We want to help people do more, feel better, live longer
We have three world-leading businesses that research, develop and manufacture innovative pharmaceutical medicines, vaccines and consumer healthcare products.
Across the US, we employ more than 15,000 people who strive to help others do more, feel better and live longer. This work starts one person, one community, and one story at a time.
As a science-led, global healthcare business with clear values, we offer countless opportunities for people at various stages of their careers. On-the-job learning and rewarding individual contributions are extremely important to us. We believe in creating an inclusive and safe working environment and supporting our employees to help their communities.

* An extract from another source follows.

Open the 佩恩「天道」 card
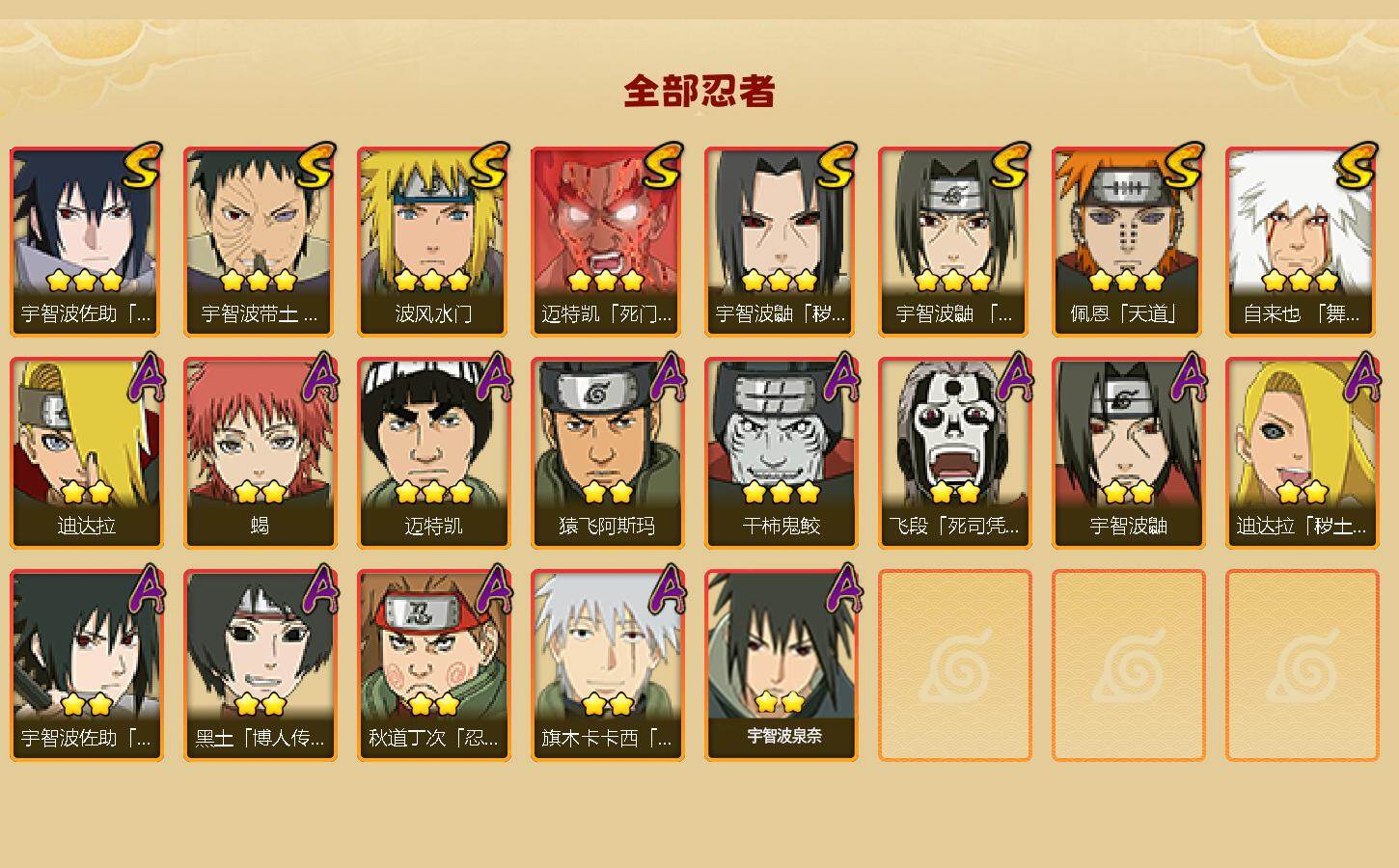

Some examples of recent publications by GSK Computational Biology:
1. Khaladkar M, Koscielny G, Hasan S, Agarwal P, Dunham I, Rajpal D, Sanseau P. Uncovering novel repositioning opportunities using the Open Targets platform. Drug Discov Today. 2017 Dec;22(12):1800-1807.
2. Reisdorf WC, Chhugani N, Sanseau P, Agarwal P. Harnessing public domain data to discover and validate therapeutic targets. Expert Opin Drug Discov. 2017 Jul;12(7):687-693.

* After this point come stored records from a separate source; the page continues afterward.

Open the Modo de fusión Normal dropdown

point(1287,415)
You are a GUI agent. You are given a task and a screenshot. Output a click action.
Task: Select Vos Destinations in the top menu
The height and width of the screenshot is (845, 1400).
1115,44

3. Hurle MR, Nelson MR, Agarwal P, Cardon LR. Trial watch: Impact of genetically supported target selection on R&D productivity. Nat Rev Drug Discov. 2016: 15 (9), 596-7.

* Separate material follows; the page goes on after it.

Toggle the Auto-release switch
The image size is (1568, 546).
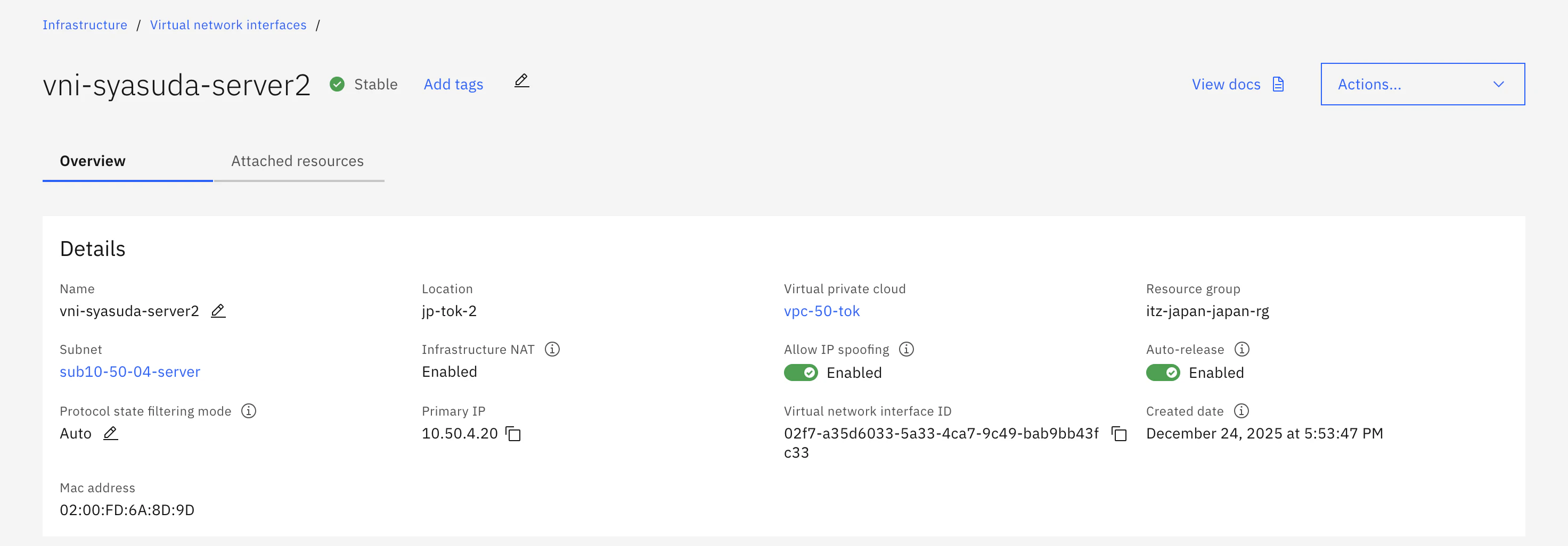(x=1163, y=373)
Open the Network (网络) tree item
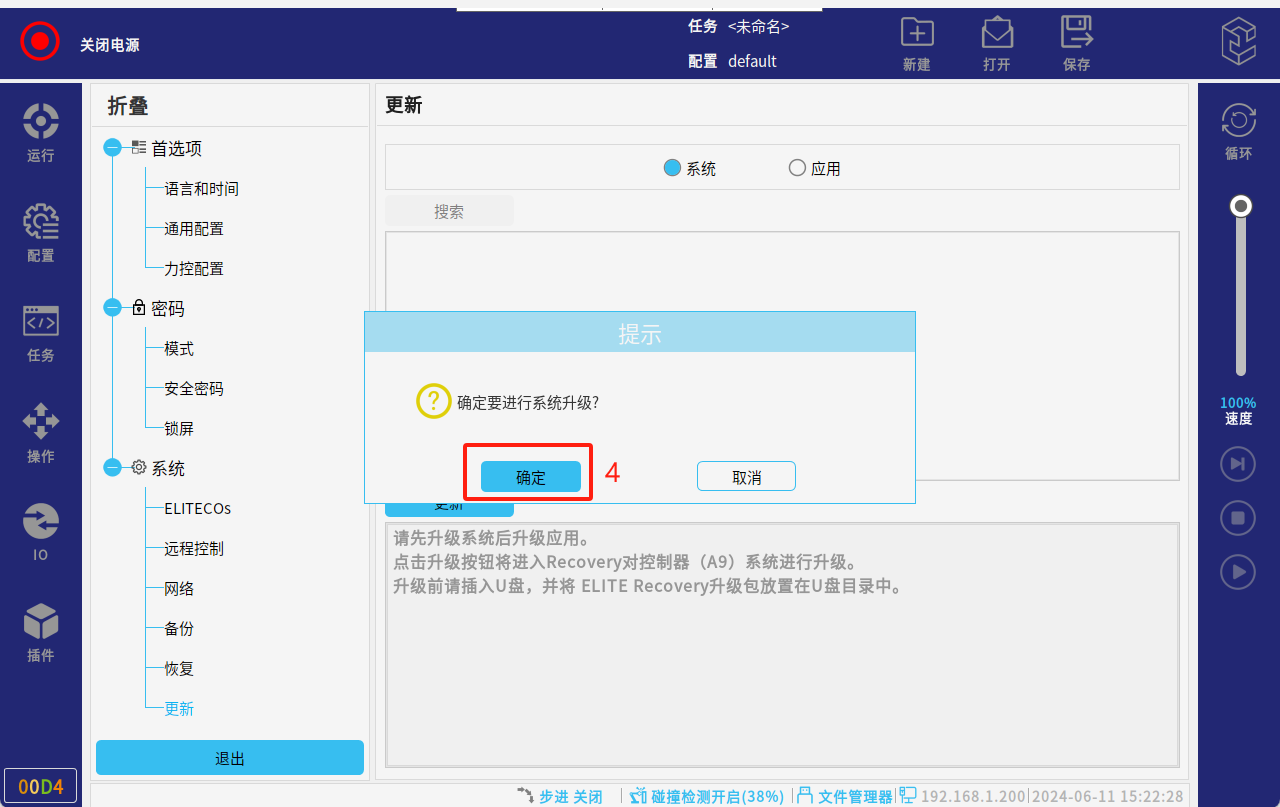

4. Koscielny G et al. Open Targets: a platform for therapeutic target identification and validation. Nucleic Acids Res. 2017 Jan 4;45(D1):D985-D994.
5. Nelson MR, Tipney H, Painter JL, Shen J, Nicoletti P, Shen Y, Floratos A, Sham PC, Li MJ, Wang J, Cardon LR, Whittaker JC, Sanseau P. The support of human genetic evidence for approved drug indications. Nat Genet. 2015 Aug;47(8):856-60.
6. Arat S, Spivak A, Van Horn S, Thomas E, Traini C, Sathe G, Livi GP, Ingraham K, Jones L, Aubart K, Holmes DJ, Naderer O, Brown JR. 2015. Microbiome changes in healthy volunteers treated with GSK1322322, a novel antibiotic targeting bacterial peptide deformylase. Antimicrobial Agents and Chemotherapy. 59:1182-1192.
7. Rajpal DK, Klein JL, Mayhew D, Boucheron J, Spivak AT, Kumar V, Ingraham K, Paulik M, Chen L, Van Horn S, Thomas E, Sathe G, Livi GP, Holmes DJ, Brown JR. 2015. Selective Spectrum Antibiotic Modulation of the Gut Microbiome in Obesity and Diabetes Rodent Models. PLoS One. 2015 Dec 28;10(12):e0145499.
8. Cheng J, Yang L, Kumar V, Agarwal, P. Systematic evaluation of connectivity map for disease indications Genome Medicine 2014; 6:95
9. Qu X, Freundenberg J, Sanseau, P, Rajpal D. Integrative clinical transcriptomics analyses for new therapeutic intervention strategies: a psoriasis case study. Drug Disc Today 2014; 19. 1364-1371
10. Rajpal DK, Qu XA, Freudenberg JM, Kumar VD. 2014. Mining emerging biomedical literature for understanding disease associations in drug discovery. Methods Mol Biol. 2014;1159:171-206.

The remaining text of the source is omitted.